▸ ASSIGNMENT:
Produce a faithful copy of every record below, without the pictures.

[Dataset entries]
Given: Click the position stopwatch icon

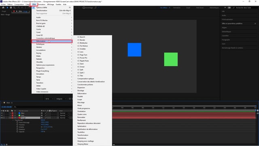Looking at the screenshot, I should (x=17, y=125).
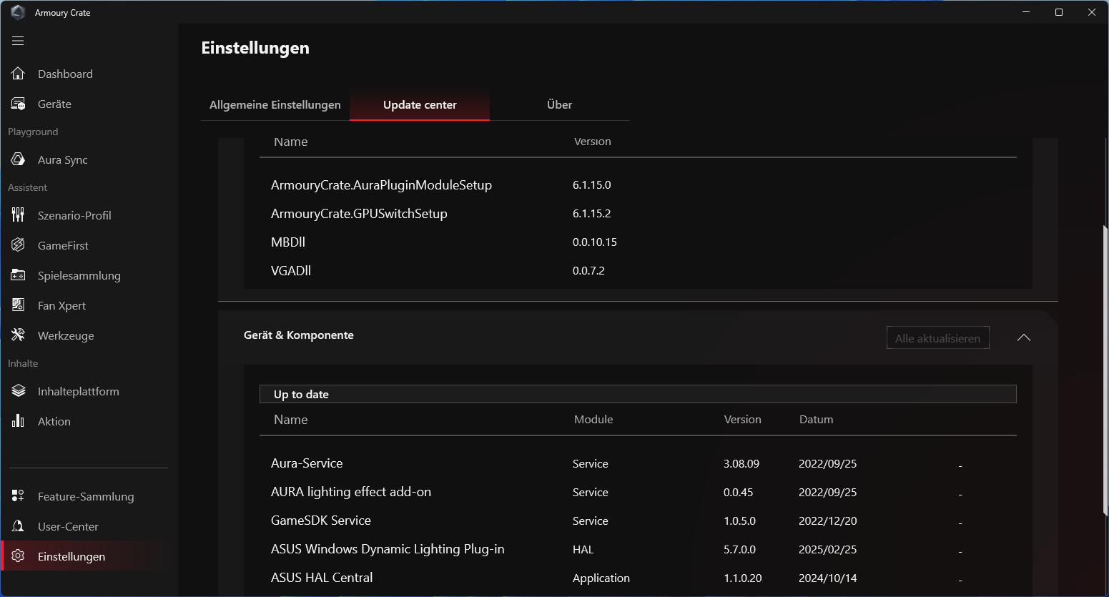Click the Aura-Service row in the list
This screenshot has height=597, width=1109.
pos(307,463)
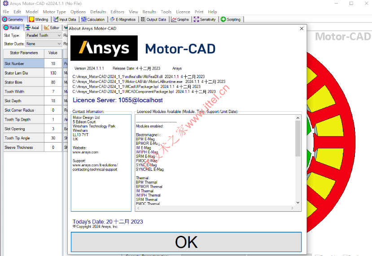The height and width of the screenshot is (256, 372).
Task: Open the E-Magnetics tab icon
Action: (x=112, y=19)
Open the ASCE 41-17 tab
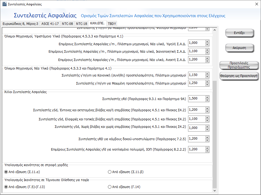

▸ WRITTEN REPLY:
Given: Click the position stopwatch icon

Looking at the screenshot, I should (x=17, y=125).
Click the Aura-Service row in the list
This screenshot has height=597, width=1109.
pos(307,463)
The height and width of the screenshot is (256, 372).
Task: Open the E-Magnetics tab icon
Action: (x=112, y=19)
Open the ASCE 41-17 tab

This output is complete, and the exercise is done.